▶ **OBJECTIVE**:
Could you render every line of the records below as a JSON list of strings, with one string per line and any blank lines left out?

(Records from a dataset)
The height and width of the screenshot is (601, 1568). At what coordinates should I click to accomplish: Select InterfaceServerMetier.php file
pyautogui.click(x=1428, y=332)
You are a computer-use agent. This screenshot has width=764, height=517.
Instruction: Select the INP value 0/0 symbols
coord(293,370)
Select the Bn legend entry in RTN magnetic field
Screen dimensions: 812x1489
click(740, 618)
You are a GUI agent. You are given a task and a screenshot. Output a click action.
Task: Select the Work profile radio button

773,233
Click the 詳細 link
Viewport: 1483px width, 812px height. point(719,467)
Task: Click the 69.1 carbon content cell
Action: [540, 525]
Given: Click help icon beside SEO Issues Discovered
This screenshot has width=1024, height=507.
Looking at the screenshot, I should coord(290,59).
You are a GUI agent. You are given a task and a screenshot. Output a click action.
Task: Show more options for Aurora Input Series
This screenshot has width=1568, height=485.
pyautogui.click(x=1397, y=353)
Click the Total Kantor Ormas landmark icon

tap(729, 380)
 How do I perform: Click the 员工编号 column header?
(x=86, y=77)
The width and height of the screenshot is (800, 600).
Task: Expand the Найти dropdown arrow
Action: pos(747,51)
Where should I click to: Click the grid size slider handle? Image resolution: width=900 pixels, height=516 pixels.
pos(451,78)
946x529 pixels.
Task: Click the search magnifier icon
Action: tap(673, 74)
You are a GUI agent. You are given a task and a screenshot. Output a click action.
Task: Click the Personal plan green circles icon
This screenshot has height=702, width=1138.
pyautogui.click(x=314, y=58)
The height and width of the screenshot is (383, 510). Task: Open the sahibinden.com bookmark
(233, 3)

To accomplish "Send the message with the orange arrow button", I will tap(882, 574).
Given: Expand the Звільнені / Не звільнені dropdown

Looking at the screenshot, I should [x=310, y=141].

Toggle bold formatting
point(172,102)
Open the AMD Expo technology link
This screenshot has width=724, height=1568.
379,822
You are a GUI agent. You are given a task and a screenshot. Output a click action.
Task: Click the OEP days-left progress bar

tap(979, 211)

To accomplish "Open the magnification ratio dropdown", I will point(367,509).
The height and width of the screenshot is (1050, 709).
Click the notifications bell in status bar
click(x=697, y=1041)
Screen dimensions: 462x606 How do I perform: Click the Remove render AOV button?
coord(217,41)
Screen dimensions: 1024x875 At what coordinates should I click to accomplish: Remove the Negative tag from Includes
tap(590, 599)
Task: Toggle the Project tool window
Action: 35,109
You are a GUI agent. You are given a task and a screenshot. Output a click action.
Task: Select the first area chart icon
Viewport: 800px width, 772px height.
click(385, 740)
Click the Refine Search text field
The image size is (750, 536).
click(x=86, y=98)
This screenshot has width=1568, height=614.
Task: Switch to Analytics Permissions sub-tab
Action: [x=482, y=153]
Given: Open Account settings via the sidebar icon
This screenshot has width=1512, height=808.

▶ **RESULT**:
[
  "The height and width of the screenshot is (601, 1568). At what coordinates should I click to accomplish: Select InterfaceServerMetier.php file",
  "pyautogui.click(x=1428, y=332)",
  "You are a computer-use agent. This screenshot has width=764, height=517.",
  "Instruction: Select the INP value 0/0 symbols",
  "coord(293,370)",
  "Select the Bn legend entry in RTN magnetic field",
  "Screen dimensions: 812x1489",
  "click(740, 618)",
  "You are a GUI agent. You are given a task and a screenshot. Output a click action.",
  "Task: Select the Work profile radio button",
  "773,233",
  "Click the 詳細 link",
  "Viewport: 1483px width, 812px height. point(719,467)",
  "Task: Click the 69.1 carbon content cell",
  "Action: [540, 525]",
  "Given: Click help icon beside SEO Issues Discovered",
  "This screenshot has width=1024, height=507.",
  "Looking at the screenshot, I should coord(290,59).",
  "You are a GUI agent. You are given a task and a screenshot. Output a click action.",
  "Task: Show more options for Aurora Input Series",
  "This screenshot has width=1568, height=485.",
  "pyautogui.click(x=1397, y=353)",
  "Click the Total Kantor Ormas landmark icon",
  "tap(729, 380)",
  " How do I perform: Click the 员工编号 column header?",
  "(x=86, y=77)",
  "The width and height of the screenshot is (800, 600).",
  "Task: Expand the Найти dropdown arrow",
  "Action: pos(747,51)",
  "Where should I click to: Click the grid size slider handle? Image resolution: width=900 pixels, height=516 pixels.",
  "pos(451,78)",
  "946x529 pixels.",
  "Task: Click the search magnifier icon",
  "Action: tap(673, 74)",
  "You are a GUI agent. You are given a task and a screenshot. Output a click action.",
  "Task: Click the Personal plan green circles icon",
  "This screenshot has height=702, width=1138.",
  "pyautogui.click(x=314, y=58)",
  "The height and width of the screenshot is (383, 510). Task: Open the sahibinden.com bookmark",
  "(233, 3)",
  "To accomplish \"Send the message with the orange arrow button\", I will tap(882, 574).",
  "Given: Expand the Звільнені / Не звільнені dropdown",
  "Looking at the screenshot, I should [x=310, y=141].",
  "Toggle bold formatting",
  "point(172,102)",
  "Open the AMD Expo technology link",
  "This screenshot has width=724, height=1568.",
  "379,822",
  "You are a GUI agent. You are given a task and a screenshot. Output a click action.",
  "Task: Click the OEP days-left progress bar",
  "tap(979, 211)",
  "To accomplish \"Open the magnification ratio dropdown\", I will point(367,509).",
  "The height and width of the screenshot is (1050, 709).",
  "Click the notifications bell in status bar",
  "click(x=697, y=1041)",
  "Screen dimensions: 462x606 How do I perform: Click the Remove render AOV button?",
  "coord(217,41)",
  "Screen dimensions: 1024x875 At what coordinates should I click to accomplish: Remove the Negative tag from Includes",
  "tap(590, 599)",
  "Task: Toggle the Project tool window",
  "Action: 35,109",
  "You are a GUI agent. You are given a task and a screenshot. Output a click action.",
  "Task: Select the first area chart icon",
  "Viewport: 800px width, 772px height.",
  "click(385, 740)",
  "Click the Refine Search text field",
  "The image size is (750, 536).",
  "click(x=86, y=98)",
  "This screenshot has width=1568, height=614.",
  "Task: Switch to Analytics Permissions sub-tab",
  "Action: [x=482, y=153]",
  "Given: Open Account settings via the sidebar icon",
  "This screenshot has width=1512, height=808."
]